Study: Infant formula may impact future weight gain
When it comes to feeding baby, every parent wants what’s best for their child.
Now, a recent study suggests that what a baby eats in their first year of life could have an impact on their weight down the road.
The study looked at 1,087 infants and followed them over a year.
The infants were divided into three groups – those who were exclusively breastfed, those who did a combination of breastfeeding and formula, and those who were exclusively formula fed.
Eva Kubiczek-Love, M.D., of Cleveland Clinic Children’s did not take part in the study, but said the differences in weight between babies who were breastfed and formula fed were evident after one year.
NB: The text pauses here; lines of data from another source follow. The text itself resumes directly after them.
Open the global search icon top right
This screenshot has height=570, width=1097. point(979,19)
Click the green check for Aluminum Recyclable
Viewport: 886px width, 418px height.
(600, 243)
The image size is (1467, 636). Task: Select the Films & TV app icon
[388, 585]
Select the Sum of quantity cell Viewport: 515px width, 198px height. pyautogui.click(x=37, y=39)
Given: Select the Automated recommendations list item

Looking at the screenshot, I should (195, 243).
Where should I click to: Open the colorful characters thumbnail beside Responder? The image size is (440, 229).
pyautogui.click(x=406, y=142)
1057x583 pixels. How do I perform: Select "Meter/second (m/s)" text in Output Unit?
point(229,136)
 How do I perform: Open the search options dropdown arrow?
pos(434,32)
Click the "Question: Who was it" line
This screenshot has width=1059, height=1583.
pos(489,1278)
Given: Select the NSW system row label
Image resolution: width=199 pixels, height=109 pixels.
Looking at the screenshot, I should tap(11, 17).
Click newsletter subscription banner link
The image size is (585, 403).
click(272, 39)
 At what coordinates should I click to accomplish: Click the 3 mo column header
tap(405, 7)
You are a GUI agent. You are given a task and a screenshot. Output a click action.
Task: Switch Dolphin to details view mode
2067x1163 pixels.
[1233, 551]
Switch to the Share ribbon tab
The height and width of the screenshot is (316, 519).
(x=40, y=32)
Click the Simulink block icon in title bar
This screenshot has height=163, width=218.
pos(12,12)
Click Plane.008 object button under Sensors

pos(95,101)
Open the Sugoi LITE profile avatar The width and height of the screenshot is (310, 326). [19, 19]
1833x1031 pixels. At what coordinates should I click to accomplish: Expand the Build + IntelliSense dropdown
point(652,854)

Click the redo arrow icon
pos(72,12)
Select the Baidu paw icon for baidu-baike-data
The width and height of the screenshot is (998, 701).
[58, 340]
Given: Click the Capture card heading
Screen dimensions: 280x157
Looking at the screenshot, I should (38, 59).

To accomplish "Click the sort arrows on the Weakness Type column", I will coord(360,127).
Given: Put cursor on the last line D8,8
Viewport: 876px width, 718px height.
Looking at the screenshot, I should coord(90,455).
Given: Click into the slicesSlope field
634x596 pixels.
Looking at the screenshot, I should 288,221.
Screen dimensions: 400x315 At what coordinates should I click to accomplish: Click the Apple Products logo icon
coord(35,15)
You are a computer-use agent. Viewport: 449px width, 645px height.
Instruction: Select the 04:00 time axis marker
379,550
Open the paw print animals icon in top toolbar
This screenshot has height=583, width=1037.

“Children who were exclusively breastfed tended to have less obesity at a year of life, while those children who were breastfed and formula fed and those children that were exclusively formula fed tended to have a greater weight-for-length ratio at one year of life.”
In addition to the weight-for-length differences at one year old, researchers also discovered that the infants who only drank formula had different gut bacteria than those who were exclusively breastfed.
Dr. Kubiczek-Love said breast milk contains both pre and probiotics, which suppress the growth of certain types of bacteria and promotes the growth of others, possibly providing a protective effect against becoming overweight.
She said this study adds to what experts already know about breastfeeding and its many benefits to growing babies.
“We know that breastfeeding, over the lifespan of a child, can be beneficial in so many ways,” said Dr. Kubiczek-Love. “In the newborn period it can result in less infections and both in teenage years and in adulthood, it can reduce the prevalence of many chronic medical conditions such as juvenile diabetes and ulcerative colitis.”
Dr. Kubiczek-Love said breastfeeding can be a real challenge for new moms in the beginning. She recommends that women get the support they need very early on to help them on their way towards a successful breastfeeding experience.
Complete results of the study can be found in JAMA Pediatrics.